The National League Championship Series is set to kick off tonight in Los Angeles as the Dodgers and Phillies meet in a rematch of last year’s playoff series. Last year, the Phillies took care of business en route to their first World Series title in 28 years. Will it be any different this year?
At the outset of these playoffs, it was not a case of which of these two, Russell Martin or Carlos Ruiz, was better. It was more a question of how much better Martin was than Ruiz. However, in the NLDS, it was Ruiz who showed up for his team in a way that he usually doesn’t, coming up with key hits in the Phils’ 3-1 victory.
So, the gap has certainly narrowed. Still, Martin has shown a more consistent pattern of success, and there was never enough concern about him to make the Dodgers go out and get Paul Bako.
Much like in the American League, this is a very big mismatch. The Dodgers have a serviceable 1B in James Loney, who disappointed by not really having the breakout season that many were predicting, but still had a very respectable year.
The Phillies counter with the Big Man, Ryan Howard, who continues to rack up stunning power numbers, benefiting greatly from having a powerful lineup around him. He also got his batting average up to a respectable level this year, making him even more dangerous to pitch to.
Chase Utley is hands-down the best second baseman in the Majors today. Not one other 2B gets it done batting and fielding quite like he does. On top of that, he is the Phillies’ quiet team leader and a hero in the City of Brotherly Love.
The Dodgers have yet another solid presence at 2B in Ronnie Belliard, whom I personally think is one of the more underrated second basemen in the Majors, but he’s not nearly in the same category as Utley.
Moving to the left side of the infield makes it a lot tougher to determine who’s superior between these two teams. The Phillies have Pedro Feliz at the hot corner, who is always solid, but far from spectacular, and isn’t the player you expect to get hurt by if you’re a Dodger fan.

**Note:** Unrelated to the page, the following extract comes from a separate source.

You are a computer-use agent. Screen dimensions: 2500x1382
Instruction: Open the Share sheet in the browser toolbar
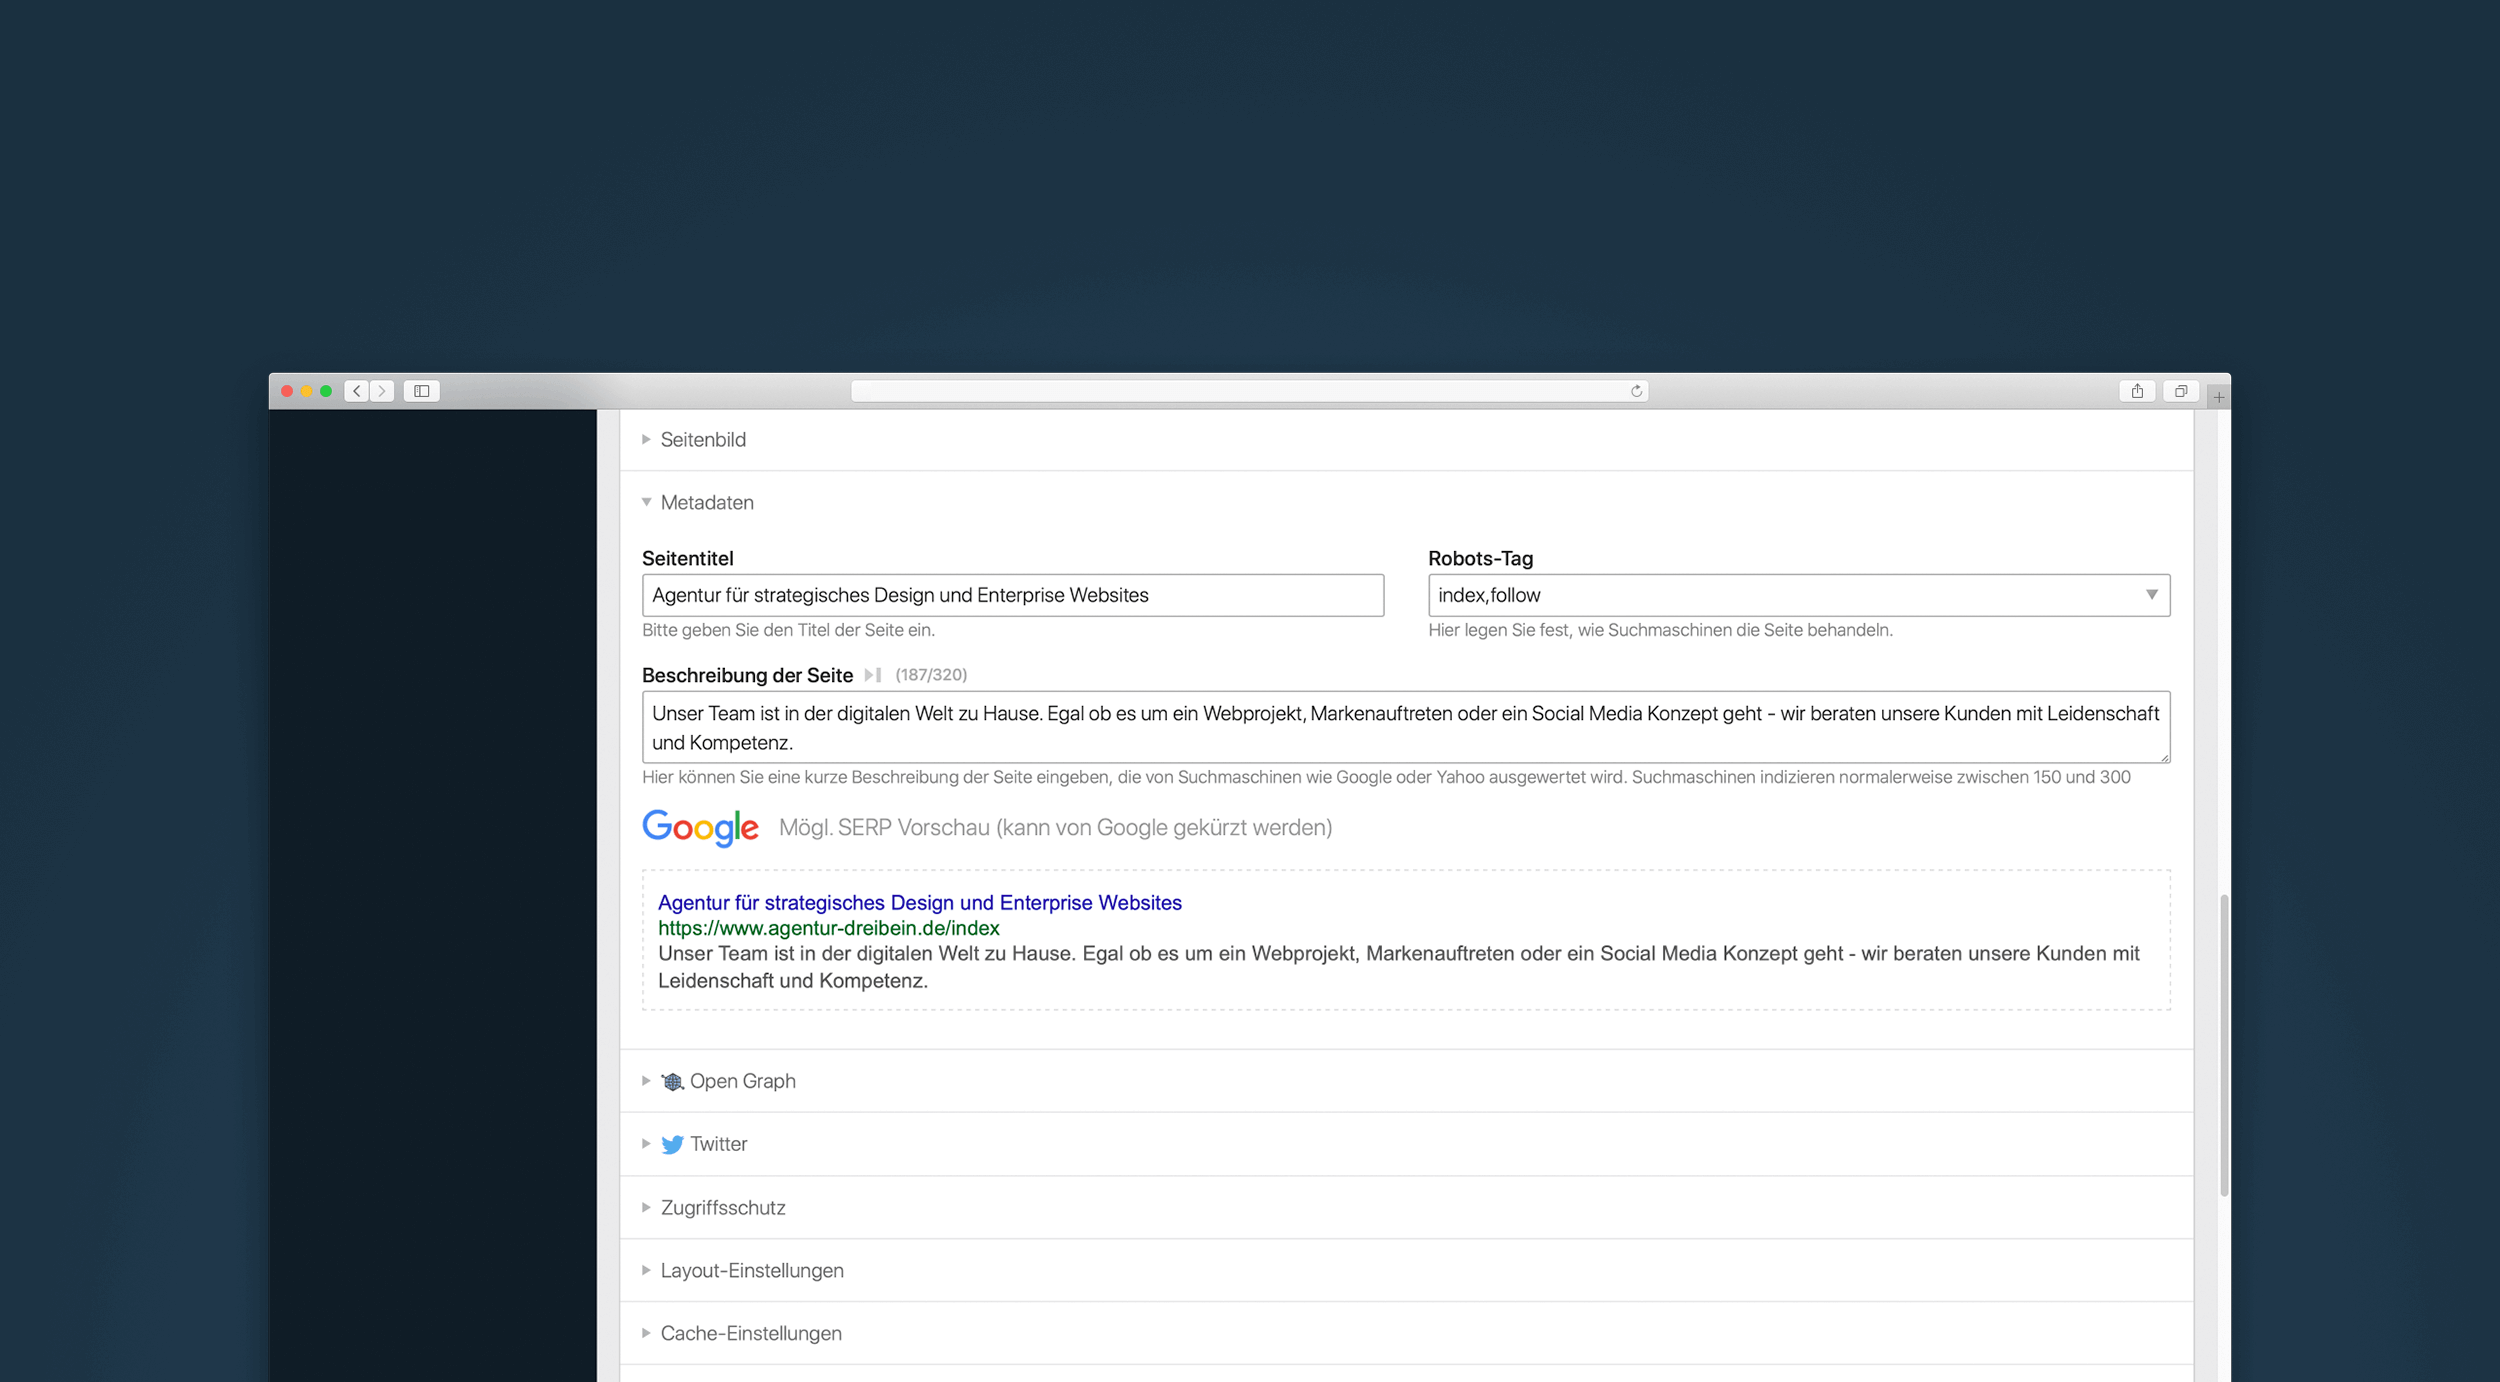(2138, 391)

Casey Blake has had a bit of a resurgence since leaving Cleveland for LA, but still is far from a superstar. That being said, it’s hard to imagine either of these two having a major impact in this series.
Another slot in the infield that it’s truly unclear as to who has the advantage, but the difference is that both Jimmy Rollins and Rafael Furcal could have a major impact on this series.
Rollins has the ability to give the Phils a quick start, with his unusual power hitting from the leadoff spot, as well as good speed on the basepaths, and very good defensive skills. Furcal has been one of the more clutch players for LA down the stretch, along with Andre Ethier, and isn’t a slouch out in the field, either.
The Dodgers’ outfielders have certainly drawn the most attention this postseason, and that’s not a surprise when you have Manny Ramirez in left field. The real surprises have been his supporting cast of Ethier and Matt Kemp, who have come up with numerous timely hits and home runs for LA down the stretch, and who both played very well in the sweep of the Cardinals.
The Phillies have a pretty good outfield, though, too, with Shane Victorino, Jayson Werth, and Raul Ibanez, all of whom could have been All-Stars this year in the NL. The play of these groups in the field, as opposed to at the plate, might be a key to this series.
This is the separating point between these two teams. I feel it would be a dis-service to take the time and explain this, so I’ll just list the starting rotations for both teams. For the Dodgers, it’ll be Clayton Kershaw, followed by Phillie outcasts Vincente Padilla and Randy Wolf, and finally either Hiroki Kuroda or Chad Billingsley.
These five have a combined season record of 51-39, and an ERA close to 4.00. The Phils counter with Cole Hamels, Cliff Lee, J.A. Happ, Pedro Martinez, and maybe Joe Blanton. Lee should automatically give them two wins, Pedro has been a huge surprise and has always pitched well in the playoffs, and Hamels and Blanton have been here before and excelled.
Almost the complete opposite of starting pitching, with the Phillies having some major bullpen issues as they sit on the ledge whenever they need to call on Brad Lidge to close out a game.
The Dodgers, meanwhile, might have the best overall group of relievers in the playoffs, which is a huge advantage for the Dodgers if they get into a high-scoring game or an extra innings game with the Phils. Not to mention, Johnathan Broxton has been lights out all year for Los Angeles.
Taking all of these things into account, as well as a few other factors, including the Phillies success on the road and its similar success against left-handed pitchers. This is why I am taking the Phillies in six.